Following up on that question, can the Minister confirm that the Bill would allow fee deferral for part-time students if that were decided at a later stage? If so, one group of candidates that I hope will receive early consideration consists of those on 50 per cent part-time courses.
Have the Government considered the position of Open University students living in the European Union who study in the European Union and get degrees from the Open University? A student from France or Germany, who may have a brother or sister at a university in England, pays the same fees as English students, because that is the European arrangement. However, top-up fees will affect that situation. What will be the position of the brother or sister who lives in Germany or France, who is studying with the Open University there, and collects a degree at the Open University degree-giving in Paris?
I hope to be as positive as I can. I was not reluctant to enter into this debate on Thursday but conscious of the time and the number of noble Lords in the Chamber. Noble Lords will be relieved to hear that I do not intend to repeat everything that I said on Thursday. However, I can show noble Lords a booklet that has just been produced called Financial Support for Part-time Students in Higher Education. I have arranged for 50 copies to be placed in the Library of the House. Noble Lords may wish to look at it because it is a very good document about what is now available to part-time students. I remind noble Lords that, before 1997, there was no support for part-time students. We have moved to a system that has ended up with grants being available for part-time students, which is the right thing to do.

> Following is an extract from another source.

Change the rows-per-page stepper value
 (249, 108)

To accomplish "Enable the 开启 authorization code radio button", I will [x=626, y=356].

I put all my remarks in the appropriate context for this discussion. As the noble Lord, Lord Dearing, indicated, if we decide that fee deferral should be available for part-time students, we could do that without the need for primary legislation. That is important in reassuring noble Lords that that facility exists. I also remind noble Lords about something that the noble Baroness, Lady O'Neill, said on Thursday. Part-time students are many and varied, which is a great joy. Noble Lords will recognise that many of those students are very different from each other. Some are sponsored by their employers and some are not. Some will not know whether they are sponsored by their employers. For example, my own department encourages individuals to take up part-time education. It does not pay their fees up front, so it would not be listed as doing so, but it reimburses them in other ways. That is exactly the dilemma that I said that we would be trying to resolve through the students' income and expenditure survey, which, for the first time, will include all students, including Open University students.
As I said to the noble Baroness, Lady Boothroyd, when she came to talk to Alan Johnson and me, we are very keen to look at what we can do in that context when we have better information. We are not reluctant to consider supporting part-time students or we would not have introduced the support that we already have. We are keen to ensure that if we go further—if we can—it is in the right way. As with any government, that relies on good, positive information. Should fee deferrals be part of that, the Bill has the capacity to include them. I wanted to put that in an over-arching context. I do not accept the amendments because, in that context, I would not.

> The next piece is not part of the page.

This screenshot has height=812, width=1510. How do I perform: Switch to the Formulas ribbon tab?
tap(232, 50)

To answer the question asked by the noble Baroness, Lady Seccombe, I have not had the chance to have any further meetings since Thursday. However, we are in ongoing dialogue, especially with the Open University, which we recognise is important. I am keen to continue that dialogue with the Open University and with Birkbeck, and with all the other institutions that have an interest. We recognise that this is an important part of their work. I can confirm that a review will take place and will be implemented as the noble Baroness indicated. I know that the Open University has expressed its intent to make a case for special interim funding. I cannot make any commitment on that: it is a matter for HEFCE. However, I encourage HEFCE to listen carefully to what the Open University has to say.
The noble Lord, Lord Rix, is right about European students. The fees paid by full-time European Union students will be capped at £3,000, as is the case for British students. However, just as part-time British students are not within current or future regulation regimes, nor are part-time European Union students, so OFFA would not cover them, as the noble Lord indicated.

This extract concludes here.